Records contained in a dataset
================
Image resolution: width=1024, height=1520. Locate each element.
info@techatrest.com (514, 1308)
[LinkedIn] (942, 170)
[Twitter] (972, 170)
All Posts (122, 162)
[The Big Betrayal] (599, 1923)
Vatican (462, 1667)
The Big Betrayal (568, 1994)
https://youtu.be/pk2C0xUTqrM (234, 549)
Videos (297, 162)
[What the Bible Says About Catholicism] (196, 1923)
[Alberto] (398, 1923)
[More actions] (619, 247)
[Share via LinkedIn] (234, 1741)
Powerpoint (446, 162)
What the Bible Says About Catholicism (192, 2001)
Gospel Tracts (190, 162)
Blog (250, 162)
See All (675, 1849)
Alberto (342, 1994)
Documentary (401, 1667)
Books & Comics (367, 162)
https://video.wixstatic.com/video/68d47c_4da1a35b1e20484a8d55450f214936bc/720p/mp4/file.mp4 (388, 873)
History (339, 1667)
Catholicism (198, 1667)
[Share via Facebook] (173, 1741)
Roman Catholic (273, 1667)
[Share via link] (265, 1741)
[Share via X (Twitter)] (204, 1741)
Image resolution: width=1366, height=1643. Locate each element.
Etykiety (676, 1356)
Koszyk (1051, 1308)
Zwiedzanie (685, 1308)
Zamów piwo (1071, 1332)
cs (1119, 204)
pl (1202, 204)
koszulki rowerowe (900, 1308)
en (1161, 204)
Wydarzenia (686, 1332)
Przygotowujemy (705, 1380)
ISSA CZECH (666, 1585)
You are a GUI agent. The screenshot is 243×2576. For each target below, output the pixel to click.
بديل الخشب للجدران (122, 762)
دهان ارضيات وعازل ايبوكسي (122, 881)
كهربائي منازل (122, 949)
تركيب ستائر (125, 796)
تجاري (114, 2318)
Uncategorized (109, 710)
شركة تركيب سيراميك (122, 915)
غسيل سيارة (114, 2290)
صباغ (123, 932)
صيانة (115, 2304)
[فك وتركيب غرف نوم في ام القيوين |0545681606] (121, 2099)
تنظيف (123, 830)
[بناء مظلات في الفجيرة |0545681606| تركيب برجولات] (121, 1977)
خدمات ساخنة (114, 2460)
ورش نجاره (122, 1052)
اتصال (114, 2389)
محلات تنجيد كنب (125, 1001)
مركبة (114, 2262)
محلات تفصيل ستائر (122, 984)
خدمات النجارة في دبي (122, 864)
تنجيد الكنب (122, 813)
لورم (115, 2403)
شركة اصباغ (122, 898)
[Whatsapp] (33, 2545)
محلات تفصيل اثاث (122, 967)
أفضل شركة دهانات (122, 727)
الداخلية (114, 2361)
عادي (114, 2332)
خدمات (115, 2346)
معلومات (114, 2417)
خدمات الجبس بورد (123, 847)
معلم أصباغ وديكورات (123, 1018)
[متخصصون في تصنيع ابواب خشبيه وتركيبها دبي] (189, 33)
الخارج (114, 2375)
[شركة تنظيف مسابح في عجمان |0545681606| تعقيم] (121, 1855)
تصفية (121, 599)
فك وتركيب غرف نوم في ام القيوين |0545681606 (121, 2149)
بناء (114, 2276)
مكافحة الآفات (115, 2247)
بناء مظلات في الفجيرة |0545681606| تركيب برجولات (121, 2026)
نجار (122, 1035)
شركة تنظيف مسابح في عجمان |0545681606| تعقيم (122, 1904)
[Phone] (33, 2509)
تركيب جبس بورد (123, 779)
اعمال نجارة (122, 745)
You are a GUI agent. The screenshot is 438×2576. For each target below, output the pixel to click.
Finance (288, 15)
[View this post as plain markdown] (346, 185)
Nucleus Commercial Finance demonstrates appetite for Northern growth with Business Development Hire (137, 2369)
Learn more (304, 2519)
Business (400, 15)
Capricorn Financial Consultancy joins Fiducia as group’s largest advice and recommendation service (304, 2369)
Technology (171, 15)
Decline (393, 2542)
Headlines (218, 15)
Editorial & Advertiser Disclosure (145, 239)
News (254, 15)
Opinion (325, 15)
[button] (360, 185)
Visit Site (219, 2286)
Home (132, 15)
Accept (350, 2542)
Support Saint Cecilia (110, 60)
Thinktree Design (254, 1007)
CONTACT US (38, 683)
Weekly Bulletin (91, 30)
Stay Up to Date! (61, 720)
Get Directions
================
Task statement →
Output every record above exactly as it appears.

Result of this exercise →
Image resolution: width=1024, height=1520. Locate each element.
info@techatrest.com (514, 1308)
[LinkedIn] (942, 170)
[Twitter] (972, 170)
All Posts (122, 162)
[The Big Betrayal] (599, 1923)
Vatican (462, 1667)
The Big Betrayal (568, 1994)
https://youtu.be/pk2C0xUTqrM (234, 549)
Videos (297, 162)
[What the Bible Says About Catholicism] (196, 1923)
[Alberto] (398, 1923)
[More actions] (619, 247)
[Share via LinkedIn] (234, 1741)
Powerpoint (446, 162)
What the Bible Says About Catholicism (192, 2001)
Gospel Tracts (190, 162)
Blog (250, 162)
See All (675, 1849)
Alberto (342, 1994)
Documentary (401, 1667)
Books & Comics (367, 162)
https://video.wixstatic.com/video/68d47c_4da1a35b1e20484a8d55450f214936bc/720p/mp4/file.mp4 (388, 873)
History (339, 1667)
Catholicism (198, 1667)
[Share via Facebook] (173, 1741)
Roman Catholic (273, 1667)
[Share via link] (265, 1741)
[Share via X (Twitter)] (204, 1741)
Image resolution: width=1366, height=1643. Locate each element.
Etykiety (676, 1356)
Koszyk (1051, 1308)
Zwiedzanie (685, 1308)
Zamów piwo (1071, 1332)
cs (1119, 204)
pl (1202, 204)
koszulki rowerowe (900, 1308)
en (1161, 204)
Wydarzenia (686, 1332)
Przygotowujemy (705, 1380)
ISSA CZECH (666, 1585)
You are a GUI agent. The screenshot is 243×2576. For each target below, output the pixel to click.
بديل الخشب للجدران (122, 762)
دهان ارضيات وعازل ايبوكسي (122, 881)
كهربائي منازل (122, 949)
تركيب ستائر (125, 796)
تجاري (114, 2318)
Uncategorized (109, 710)
شركة تركيب سيراميك (122, 915)
غسيل سيارة (114, 2290)
صباغ (123, 932)
صيانة (115, 2304)
[فك وتركيب غرف نوم في ام القيوين |0545681606] (121, 2099)
تنظيف (123, 830)
[بناء مظلات في الفجيرة |0545681606| تركيب برجولات] (121, 1977)
خدمات ساخنة (114, 2460)
ورش نجاره (122, 1052)
اتصال (114, 2389)
محلات تنجيد كنب (125, 1001)
مركبة (114, 2262)
محلات تفصيل ستائر (122, 984)
خدمات النجارة في دبي (122, 864)
تنجيد الكنب (122, 813)
لورم (115, 2403)
شركة اصباغ (122, 898)
[Whatsapp] (33, 2545)
محلات تفصيل اثاث (122, 967)
أفضل شركة دهانات (122, 727)
الداخلية (114, 2361)
عادي (114, 2332)
خدمات (115, 2346)
معلومات (114, 2417)
خدمات الجبس بورد (123, 847)
معلم أصباغ وديكورات (123, 1018)
[متخصصون في تصنيع ابواب خشبيه وتركيبها دبي] (189, 33)
الخارج (114, 2375)
[شركة تنظيف مسابح في عجمان |0545681606| تعقيم] (121, 1855)
تصفية (121, 599)
فك وتركيب غرف نوم في ام القيوين |0545681606 (121, 2149)
بناء (114, 2276)
مكافحة الآفات (115, 2247)
بناء مظلات في الفجيرة |0545681606| تركيب برجولات (121, 2026)
نجار (122, 1035)
شركة تنظيف مسابح في عجمان |0545681606| تعقيم (122, 1904)
[Phone] (33, 2509)
تركيب جبس بورد (123, 779)
اعمال نجارة (122, 745)
You are a GUI agent. The screenshot is 438×2576. For each target below, output the pixel to click.
Finance (288, 15)
[View this post as plain markdown] (346, 185)
Nucleus Commercial Finance demonstrates appetite for Northern growth with Business Development Hire (137, 2369)
Learn more (304, 2519)
Business (400, 15)
Capricorn Financial Consultancy joins Fiducia as group’s largest advice and recommendation service (304, 2369)
Technology (171, 15)
Decline (393, 2542)
Headlines (218, 15)
Editorial & Advertiser Disclosure (145, 239)
News (254, 15)
Opinion (325, 15)
[button] (360, 185)
Visit Site (219, 2286)
Home (132, 15)
Accept (350, 2542)
Support Saint Cecilia (110, 60)
Thinktree Design (254, 1007)
CONTACT US (38, 683)
Weekly Bulletin (91, 30)
Stay Up to Date! (61, 720)
Get Directions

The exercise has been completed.